Это будет первая и самая позитивная запись – начало всех начал – полученная, так сказать, в качестве первоначального духовного капитала и записанная где-то в эфирном пространстве. Так на девственно-белом листе бумаге писатель пишет первую фразу, от которой «вытанцовывается» всё дальнейшее повествование. Главное – сберечь, не стереть за ненадобностью (ведь надежду не продать, не обменять на смартфон или ключ от квартиры, где деньги лежат) этот спасительный ген надежды, дарованный нам Им свыше вместе жизнью.

Глава 2
КАК СТАНОВЯТСЯ ПОЛИГЛОТАМИ

Это я, наверное, впитал в себя, в своё подсознание, которое возраста не имеет, вместе с материнским, а потом и козьим, коровьим молоком моих родных бабушек. Уже тогда меня мучил сакраментальный вопрос: откуда у меня взялась привычка петь вместо того, чтобы плакать или говорить, как все нормальные дети? Что это? Дар или проклятие? Благо или болезнь? Этими вопросами я мучил своих домочадцев. И все они дружно отмахивались от меня, как от назойливой мухи, которая по утрам не даёт досмотреть сон, сулящий прибыль и благоденствие.

И только один мой очень далёкий родственник, с которым меня свела судьба на пятом году жизни, одобрял мои поиски «момента истины». Звал я этого далёкого родственника по-родственному – «дядя Гриша». Приходится ли такой дядя «дядей» я, честно говоря, не знаю и до сего дня.

Григорий Богданович Носенко жил в Макеевке, на Донбассе. И был женат на старшей маминой сестре – на тёте Ире. Как тётя Ира попала на Донбасс, для меня это загадка. Пути Господни неисповедимы. Бабушка Прасковья, мама моей мамы, тёти Иры, тёти Кати и тёти Ани, не шибко любила дядю Гришу, называя его «вредным хохлом» и «копчёным». (Забегая вперёд, скажу: к этому «вредному» и «копчёному» на временное проживание сперва попали я и мама, а после смерти деда Паши – и бабушка Прасковья. Судьбу, как я уже говорил выше, даже на кривой оглобле не объедешь).

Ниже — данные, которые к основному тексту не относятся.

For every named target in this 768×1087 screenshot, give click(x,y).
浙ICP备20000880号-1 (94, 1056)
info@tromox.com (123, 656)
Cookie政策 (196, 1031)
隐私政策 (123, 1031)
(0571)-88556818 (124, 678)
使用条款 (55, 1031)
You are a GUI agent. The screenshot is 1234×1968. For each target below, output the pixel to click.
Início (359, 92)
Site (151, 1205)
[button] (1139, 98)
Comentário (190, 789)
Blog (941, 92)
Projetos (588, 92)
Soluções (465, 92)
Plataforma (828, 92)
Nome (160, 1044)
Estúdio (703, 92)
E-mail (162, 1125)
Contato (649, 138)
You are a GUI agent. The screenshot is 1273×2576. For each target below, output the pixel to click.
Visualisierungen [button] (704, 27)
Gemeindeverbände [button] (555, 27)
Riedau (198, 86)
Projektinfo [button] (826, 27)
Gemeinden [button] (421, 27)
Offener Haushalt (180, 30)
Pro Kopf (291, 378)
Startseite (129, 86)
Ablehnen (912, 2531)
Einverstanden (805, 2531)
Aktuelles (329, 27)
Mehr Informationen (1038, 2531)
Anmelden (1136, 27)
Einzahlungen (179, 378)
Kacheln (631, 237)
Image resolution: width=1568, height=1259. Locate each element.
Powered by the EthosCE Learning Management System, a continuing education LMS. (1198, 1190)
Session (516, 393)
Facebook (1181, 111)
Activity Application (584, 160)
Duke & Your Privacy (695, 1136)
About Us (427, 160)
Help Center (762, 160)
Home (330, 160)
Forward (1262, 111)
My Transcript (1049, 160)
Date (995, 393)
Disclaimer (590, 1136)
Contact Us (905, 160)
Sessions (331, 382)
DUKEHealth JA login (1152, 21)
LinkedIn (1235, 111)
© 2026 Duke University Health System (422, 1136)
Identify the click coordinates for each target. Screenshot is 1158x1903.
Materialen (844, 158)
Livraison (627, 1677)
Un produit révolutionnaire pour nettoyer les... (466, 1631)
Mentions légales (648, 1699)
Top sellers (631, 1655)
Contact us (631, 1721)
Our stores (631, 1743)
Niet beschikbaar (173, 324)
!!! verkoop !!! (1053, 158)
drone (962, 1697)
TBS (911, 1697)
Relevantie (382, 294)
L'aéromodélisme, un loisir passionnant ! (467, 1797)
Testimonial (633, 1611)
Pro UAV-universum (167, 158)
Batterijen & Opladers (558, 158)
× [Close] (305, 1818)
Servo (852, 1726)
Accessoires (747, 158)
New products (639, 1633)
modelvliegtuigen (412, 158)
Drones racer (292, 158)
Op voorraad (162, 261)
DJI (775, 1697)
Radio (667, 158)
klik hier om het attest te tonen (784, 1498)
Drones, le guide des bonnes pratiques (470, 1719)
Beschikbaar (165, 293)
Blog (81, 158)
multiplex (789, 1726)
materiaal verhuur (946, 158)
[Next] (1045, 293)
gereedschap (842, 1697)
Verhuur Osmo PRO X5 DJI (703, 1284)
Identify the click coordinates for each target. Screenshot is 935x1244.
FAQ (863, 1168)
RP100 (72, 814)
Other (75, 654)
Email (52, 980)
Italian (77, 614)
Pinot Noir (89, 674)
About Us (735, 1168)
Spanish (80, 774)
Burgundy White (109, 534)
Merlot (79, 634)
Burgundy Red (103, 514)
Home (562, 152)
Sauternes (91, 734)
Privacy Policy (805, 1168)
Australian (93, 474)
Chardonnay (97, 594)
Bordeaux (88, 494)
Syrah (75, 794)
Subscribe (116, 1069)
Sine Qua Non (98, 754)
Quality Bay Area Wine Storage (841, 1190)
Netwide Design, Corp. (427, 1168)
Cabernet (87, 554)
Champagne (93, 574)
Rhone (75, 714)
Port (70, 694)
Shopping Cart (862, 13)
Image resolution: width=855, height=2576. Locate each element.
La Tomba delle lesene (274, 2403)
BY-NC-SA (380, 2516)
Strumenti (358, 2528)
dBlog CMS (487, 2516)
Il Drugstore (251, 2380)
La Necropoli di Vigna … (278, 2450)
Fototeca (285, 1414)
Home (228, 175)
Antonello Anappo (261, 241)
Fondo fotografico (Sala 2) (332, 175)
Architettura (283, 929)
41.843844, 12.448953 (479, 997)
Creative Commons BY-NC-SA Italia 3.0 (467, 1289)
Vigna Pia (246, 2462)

– Дядя Гриша, а почему я запел раньше, чем заговорил? – пытал я Копчёного. – Мой ум не даёт мне ответа.

Дядя Гриша, худой, костистый, загорелый, будто действительно закопченный в коптильне родственник, пожёвывая обвислый ус, не упускал случая воспитать меня на свой, «хохляцкий лад».

– Свий разум май, а людей питай, – говорил он мне, гладя «против шёрстки», то есть ероша шершавой шоферской ладонью мои волосы. – Так слово до слова, Сашко, складёться твоя мова. Жаль, шо не радяньска, а москальска мова. Шо будешь робить: яки мати та батько – таке и дитятко. Нечёго, ничёго… Ты у моей хате, я тя нашей мове обучу. Гарно спевати и балакать станешь, хлопчик.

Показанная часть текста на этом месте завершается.